Blue-emissive polymer light-emitting diodes through anode/cathode interfacial modification

Abstract

We report highly efficient blue polymer light-emitting diodes (PLEDs) achieved by introducing two nanoscale interfacial layer, made of poly(fluorine-co-triphrnylamine) [PFO-TPA] and cesium carbonate (Cs₂CO₃), between (1) the PEDOT:PSS and blue poly[9,9-diarylfluorene-co-2,5-Bisphenyl-1,3,4- oxadiazole] (P1)and (2) the aluminum cathode and the P1 emitter, individually.
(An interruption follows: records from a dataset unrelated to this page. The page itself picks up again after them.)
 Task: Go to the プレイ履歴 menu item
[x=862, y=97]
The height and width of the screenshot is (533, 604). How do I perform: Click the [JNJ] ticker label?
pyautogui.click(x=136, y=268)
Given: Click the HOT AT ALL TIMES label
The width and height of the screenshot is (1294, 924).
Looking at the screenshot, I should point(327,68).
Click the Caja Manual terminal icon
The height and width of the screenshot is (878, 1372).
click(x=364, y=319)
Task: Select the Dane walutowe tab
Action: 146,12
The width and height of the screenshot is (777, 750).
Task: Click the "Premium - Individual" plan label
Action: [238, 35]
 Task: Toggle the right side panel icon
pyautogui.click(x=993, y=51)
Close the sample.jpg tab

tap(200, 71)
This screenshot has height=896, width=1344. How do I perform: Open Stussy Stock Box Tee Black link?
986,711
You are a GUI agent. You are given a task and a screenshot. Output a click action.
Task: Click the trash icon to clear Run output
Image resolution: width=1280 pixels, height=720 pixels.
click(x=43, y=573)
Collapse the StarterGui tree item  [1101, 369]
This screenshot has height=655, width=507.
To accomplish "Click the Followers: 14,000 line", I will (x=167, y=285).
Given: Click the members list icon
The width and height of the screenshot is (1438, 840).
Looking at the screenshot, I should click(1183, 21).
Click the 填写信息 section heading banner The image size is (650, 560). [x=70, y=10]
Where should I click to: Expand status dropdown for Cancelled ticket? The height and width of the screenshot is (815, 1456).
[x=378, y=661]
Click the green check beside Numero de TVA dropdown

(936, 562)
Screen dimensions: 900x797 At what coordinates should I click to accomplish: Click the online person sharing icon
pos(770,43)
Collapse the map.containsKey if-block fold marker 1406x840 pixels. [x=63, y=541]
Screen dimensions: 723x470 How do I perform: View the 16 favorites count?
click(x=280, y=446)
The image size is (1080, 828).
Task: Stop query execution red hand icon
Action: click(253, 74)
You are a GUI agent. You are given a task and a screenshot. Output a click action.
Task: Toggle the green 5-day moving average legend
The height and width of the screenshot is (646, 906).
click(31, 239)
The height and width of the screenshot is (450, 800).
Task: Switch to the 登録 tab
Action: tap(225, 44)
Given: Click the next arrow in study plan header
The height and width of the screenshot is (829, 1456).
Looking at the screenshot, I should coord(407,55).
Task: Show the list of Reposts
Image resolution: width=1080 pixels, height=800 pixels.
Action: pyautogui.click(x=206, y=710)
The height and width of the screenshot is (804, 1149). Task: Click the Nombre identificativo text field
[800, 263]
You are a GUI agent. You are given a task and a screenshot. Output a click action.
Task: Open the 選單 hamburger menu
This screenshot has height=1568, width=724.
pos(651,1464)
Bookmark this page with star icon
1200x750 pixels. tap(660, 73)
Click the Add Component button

PFO-TPA with highest occupied molecular orbital level (-5.36 eV) lies between those of PEDOT:PSS (~5.0 ~ 5.2 eV) and P1 emitter (~5.54 eV), forming a stepwise energy ladder to facilitate the hole injection. For Cs₂CO₃, firstly, it enhances the injection of electrons by providing an lower electron injection barrier. Secondly, applied Cs₂CO₃ buffer decreases the PL intensity slowly down to ~96 % of the pristine P1 film, located at 422 nm, is less efficiency quenched than the Calcium (Ca). Therefore the overall electron injection attributed by Cs₂CO₃ buffer is higher. Thirdly, the device with Cs₂CO₃ buffer did not show the low-energy emission band originated from the fluorenone defects which are often introduced by Ca, thus stabilized blue emission from devices with high brightness can be demonstrated. Based on the hole-transporting PFO-TPA and the Cs₂CO₃/Al cathode, we obtained device efficiency and brightness as high as 13.99 cd A^-1and 35054 cd m^-2, which is an improvement by two orders of magnitude higher over devices using Ca/Al as cathode and without hole-transporting PFO-TPA.